* _Exercise directions_
In the material below, find each line with the word "Identify" and copy it.

* _Input material_
───

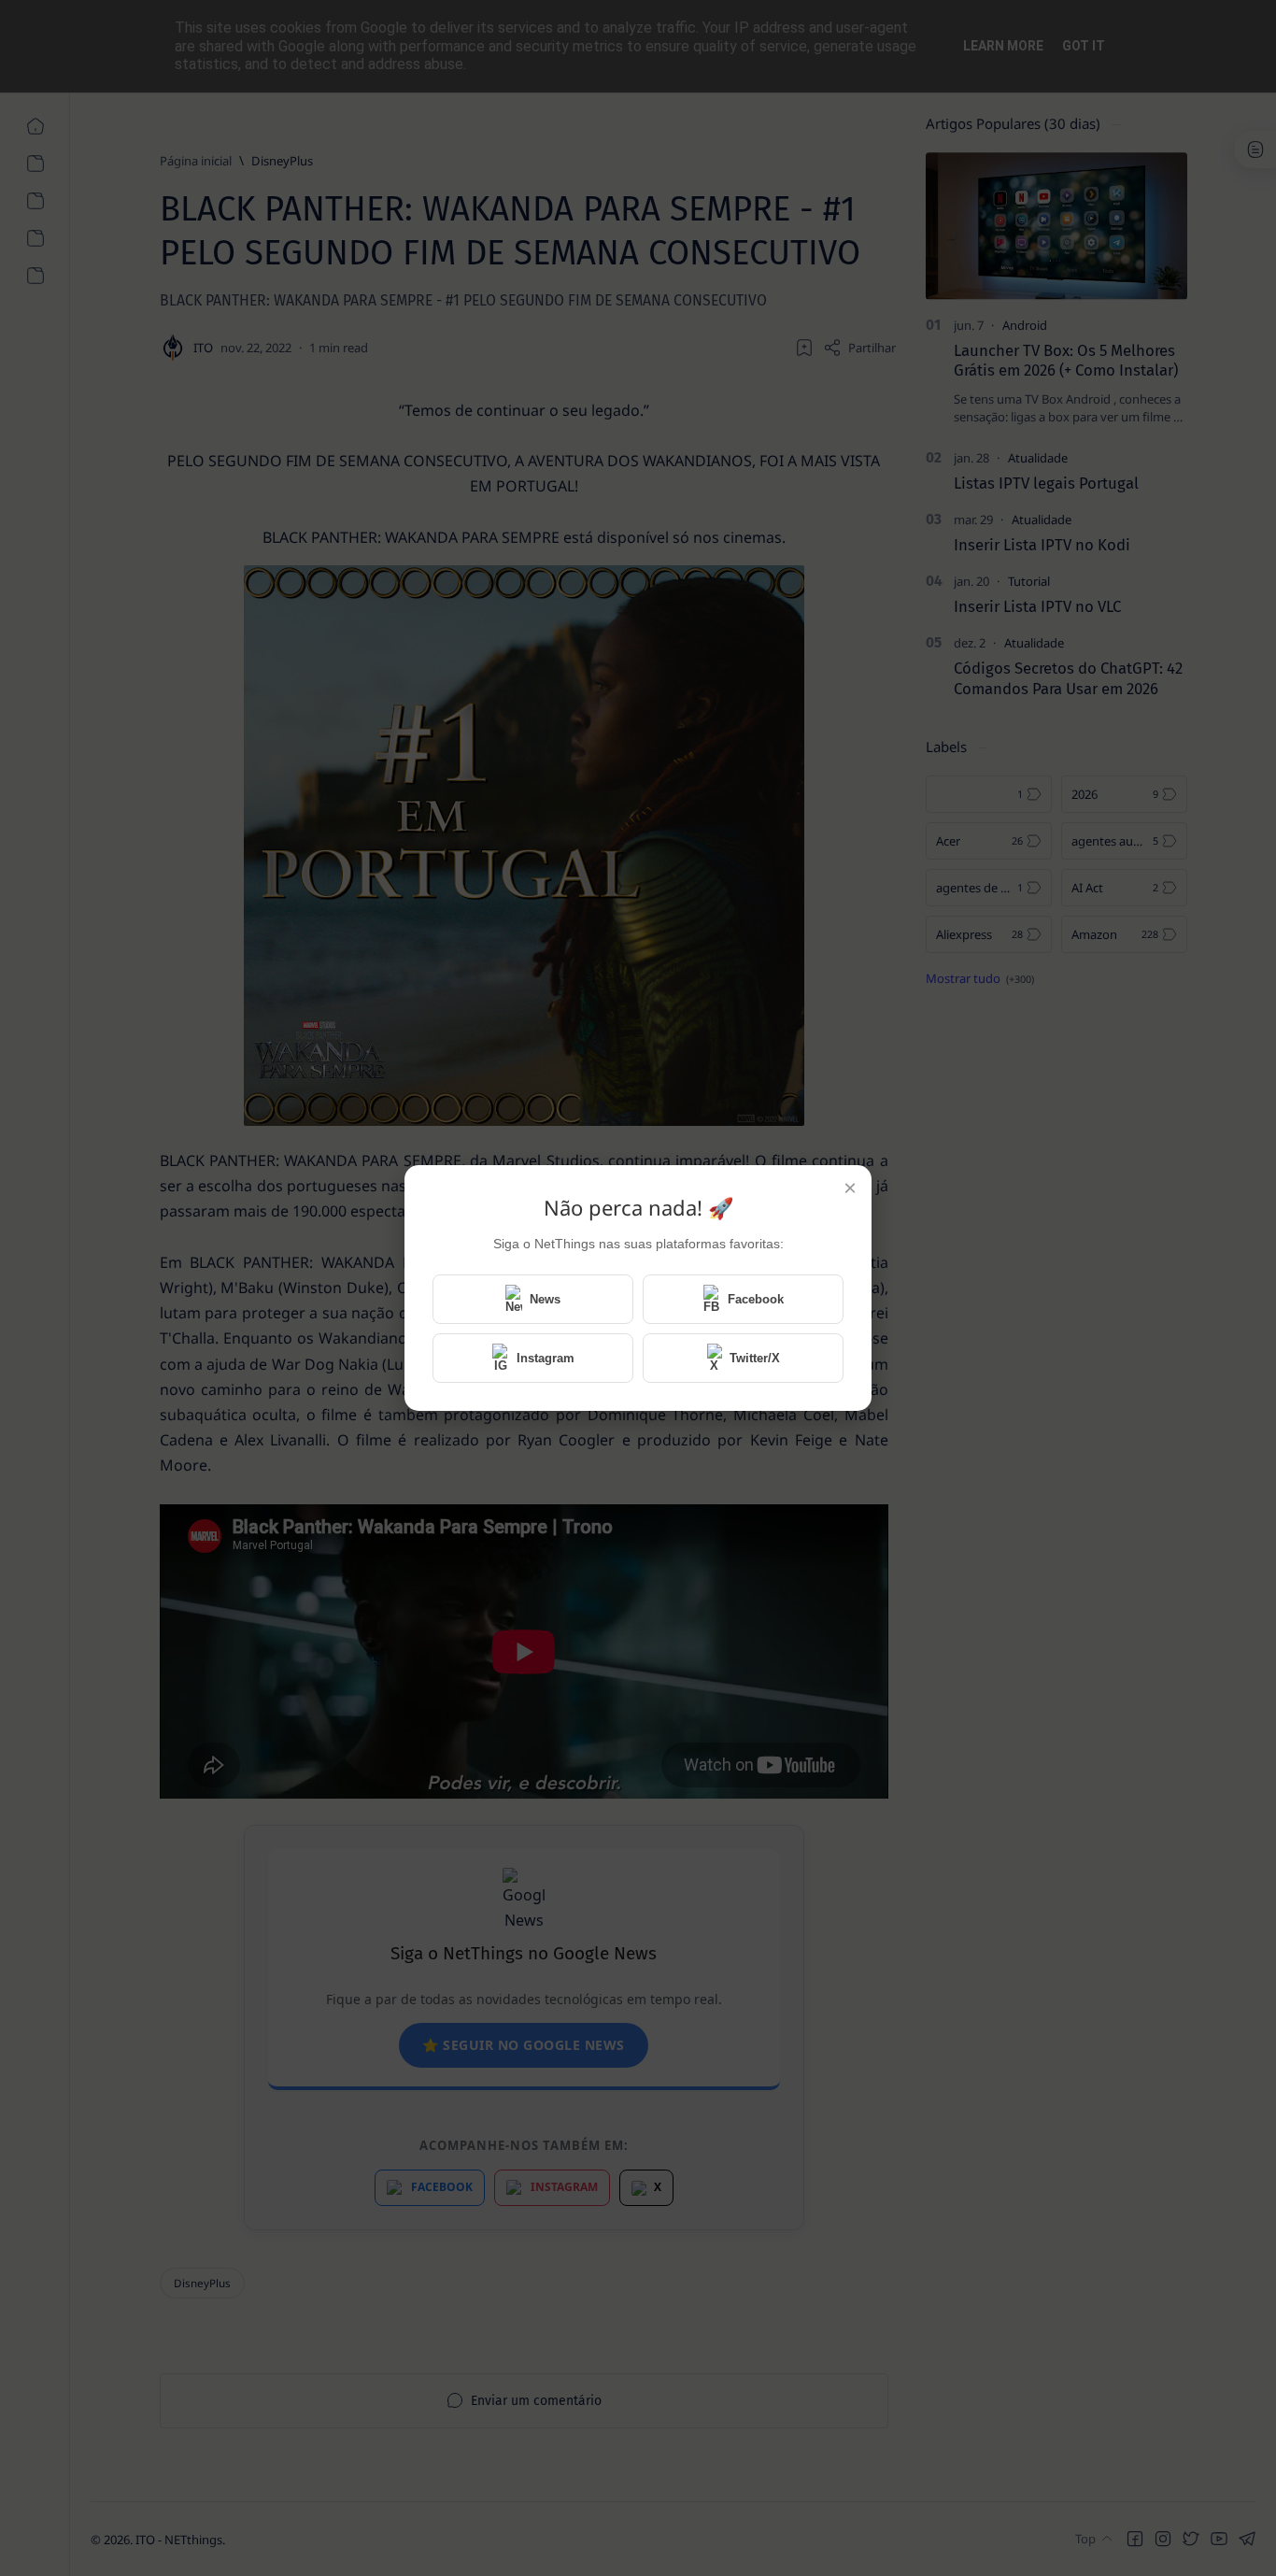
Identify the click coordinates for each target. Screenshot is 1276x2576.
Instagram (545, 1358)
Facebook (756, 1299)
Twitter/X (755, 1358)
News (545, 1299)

───

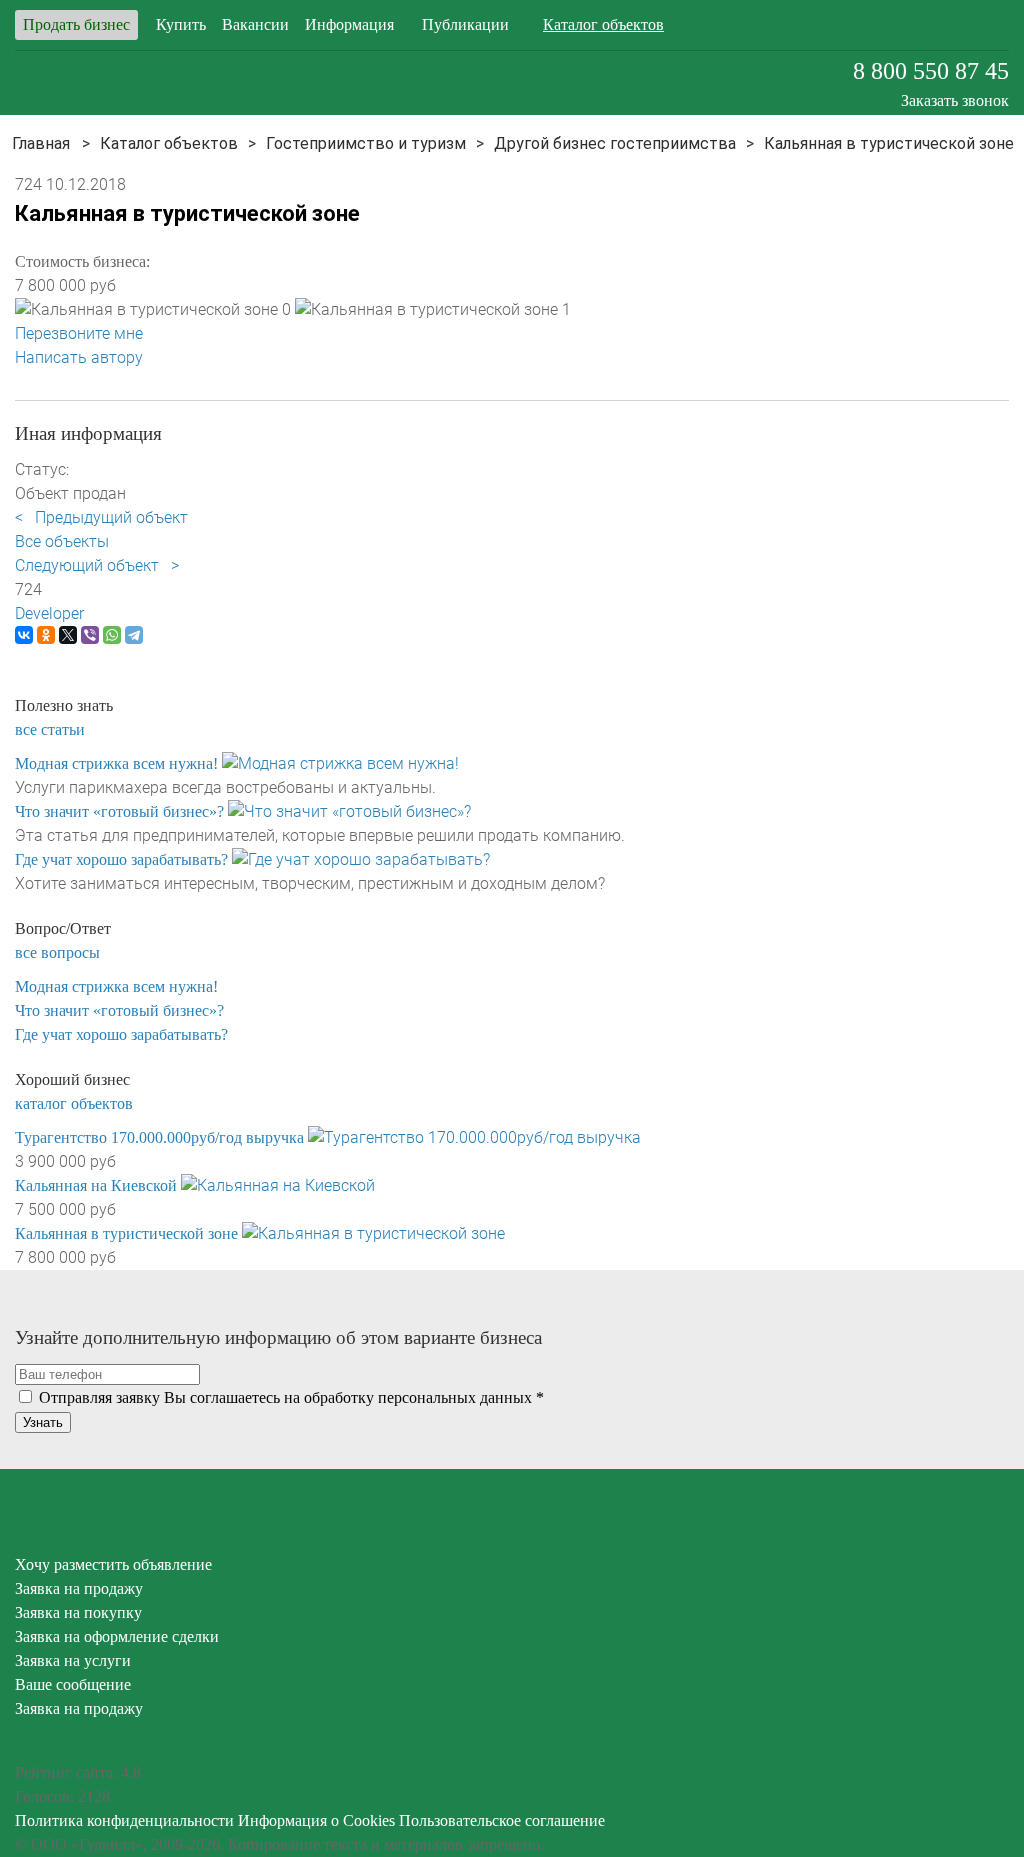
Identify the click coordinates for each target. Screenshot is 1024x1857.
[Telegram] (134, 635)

───

* _Result of this task_
Identify the click coordinates for each target. Screenshot is 1276x2576.
Identify the click coordinates for each target. Screenshot is 1024x1857.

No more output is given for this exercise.